Idées
Ce n’est pas un nouveau livre sur la persécution et les camps ou sur la machine de mort mise en place par les nazis. De façon très originale, on voit que seuls des conférences et des accords diplomatiques pouvaient envisager le délicat problème d’une compensation pour des meurtres et des spoliations.
Après des années de négociations, le 15 juillet 1960, « la République fédérale d’Allemagne s’engage à payer la somme totale de 250 millions de deutsche marks au bénéfice des victimes françaises du national-socialisme ». Ce simple libellé mérite de nombreuses remarques. L’accord intervient quinze années après la guerre, alors que les survivants, les veuves et les orphelins attendent depuis longtemps. Il ne discrimine pas entre victimes « résistantes ou raciales ». La somme allouée ne représente que 0,625 % du budget de l’état fédéral. Enfin, l’accord s’inscrit dans le cadre général d’une harmonie retrouvée entre la France et l’Allemagne fédérale, de l’absorption de la RDA dans le glacis soviétique et d’une volonté de ne pas répéter les erreurs du Traité de Versailles de 1919.
« L’Allemagne du chancelier Adenauer s’est bâtie pour une large part sur le déni des crimes nazis », dit Jean-Marc Dreyfus. Elle a découvert les satisfactions de la société de consommation et n’a plus envie de se remémorer « ces histoires de juifs », comme l’a constaté le couple Klarsfeld, chasseur de nazis.
Intraitable au cours de toutes les négociations, Adenauer a habilement mis en place une vision nouvelle du passé : un peuple de braves gens momentanément égarés par une poignée de criminels qui ne les représentaient en rien. Ceci permettra de jouer de tous les encombrements juridiques, utilisant le droit pour soustraire à toute sanction le bourreau d’Oradour, le général Lamerding, ou cherchant à ne dédommager que les victimes allemandes.

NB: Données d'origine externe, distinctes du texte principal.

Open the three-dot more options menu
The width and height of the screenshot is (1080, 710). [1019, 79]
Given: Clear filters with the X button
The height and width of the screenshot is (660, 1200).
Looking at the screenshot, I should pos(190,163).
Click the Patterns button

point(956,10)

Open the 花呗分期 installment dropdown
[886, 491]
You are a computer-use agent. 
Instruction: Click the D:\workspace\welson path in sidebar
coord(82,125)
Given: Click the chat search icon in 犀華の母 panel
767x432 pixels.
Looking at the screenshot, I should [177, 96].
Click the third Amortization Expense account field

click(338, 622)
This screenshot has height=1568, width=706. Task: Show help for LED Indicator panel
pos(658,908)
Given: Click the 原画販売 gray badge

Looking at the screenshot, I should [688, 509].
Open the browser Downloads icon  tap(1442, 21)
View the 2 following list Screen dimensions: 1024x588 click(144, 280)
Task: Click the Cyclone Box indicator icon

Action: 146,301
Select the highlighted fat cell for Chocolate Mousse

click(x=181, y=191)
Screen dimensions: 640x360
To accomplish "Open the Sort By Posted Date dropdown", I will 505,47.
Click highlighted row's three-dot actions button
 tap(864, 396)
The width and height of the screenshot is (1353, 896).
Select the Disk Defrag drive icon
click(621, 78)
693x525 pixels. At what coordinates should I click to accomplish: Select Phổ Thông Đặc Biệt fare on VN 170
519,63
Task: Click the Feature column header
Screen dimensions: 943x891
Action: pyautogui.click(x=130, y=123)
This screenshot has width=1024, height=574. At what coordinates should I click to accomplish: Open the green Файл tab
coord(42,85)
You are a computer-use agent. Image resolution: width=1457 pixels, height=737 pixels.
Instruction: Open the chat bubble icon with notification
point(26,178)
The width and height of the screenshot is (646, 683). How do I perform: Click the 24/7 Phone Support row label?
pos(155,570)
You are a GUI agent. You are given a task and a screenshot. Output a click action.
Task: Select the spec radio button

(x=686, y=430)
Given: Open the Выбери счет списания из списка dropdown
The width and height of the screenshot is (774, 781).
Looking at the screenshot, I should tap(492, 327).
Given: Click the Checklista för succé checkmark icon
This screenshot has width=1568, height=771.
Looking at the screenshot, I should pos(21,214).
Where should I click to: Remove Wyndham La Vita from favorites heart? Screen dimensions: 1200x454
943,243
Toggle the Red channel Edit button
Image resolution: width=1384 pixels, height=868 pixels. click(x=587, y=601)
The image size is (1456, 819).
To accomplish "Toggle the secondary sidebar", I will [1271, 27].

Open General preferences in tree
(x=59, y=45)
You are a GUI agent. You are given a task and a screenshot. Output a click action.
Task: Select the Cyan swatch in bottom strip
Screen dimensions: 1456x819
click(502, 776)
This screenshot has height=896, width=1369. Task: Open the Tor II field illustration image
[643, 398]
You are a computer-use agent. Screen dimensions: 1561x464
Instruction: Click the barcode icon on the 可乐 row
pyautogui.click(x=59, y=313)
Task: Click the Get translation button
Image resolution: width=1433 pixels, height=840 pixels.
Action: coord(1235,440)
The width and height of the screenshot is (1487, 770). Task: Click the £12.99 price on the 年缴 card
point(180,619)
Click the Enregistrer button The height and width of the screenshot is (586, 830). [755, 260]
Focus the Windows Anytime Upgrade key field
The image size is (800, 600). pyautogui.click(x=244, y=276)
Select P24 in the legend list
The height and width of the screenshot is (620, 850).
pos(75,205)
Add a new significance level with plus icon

Les grands corps de l’État
Nous l’avons dit, la cible principale de l’ouvrage est constituée par le corps des ambassades et diplomates qui, dès la fin des années 1930, en France, manifestent un antisémitisme persistant. Il aura une influence majeure sur la politique de Vichy envers les demandes allemandes. L’auteur révèle la quasi-inexistence des juifs dans les grands corps de l’État, où fonctionne un implicite numérus clausus.
En face, si l’on peut dire, le ministère des Affaires étrangères, la « Wilhelmstrasse », peuplé au départ de délicats aristocrates, est progressivement nazifiée, puisque la carte du parti sera exigée pour y appartenir. Les diplomates allemands s’emploieront à justifier les violences des SA contre les juifs et à déployer vers l’extérieur une propagande niant ces exactions.
Contrairement à une phrase célèbre, ceux qui oublient leur passé ne sont pas nécessairement condamnés à le revivre. L’ouvrage extrêmement fouillé et documenté de Jean-Marc Dreyfus crée un malaise en mettant en scène d’interminables ballets diplomatiques opposant des gens qui se ressemblent tellement et traitent de comptabilités de l’horreur. Cadavres et gants blancs, élégants compromis avec la nuit et le brouillard.
Jean-Marc Dreyfus, « l’Impossible Réparation », Flammarion, « Au fil de l’Histoire », 285 p., 23 euros.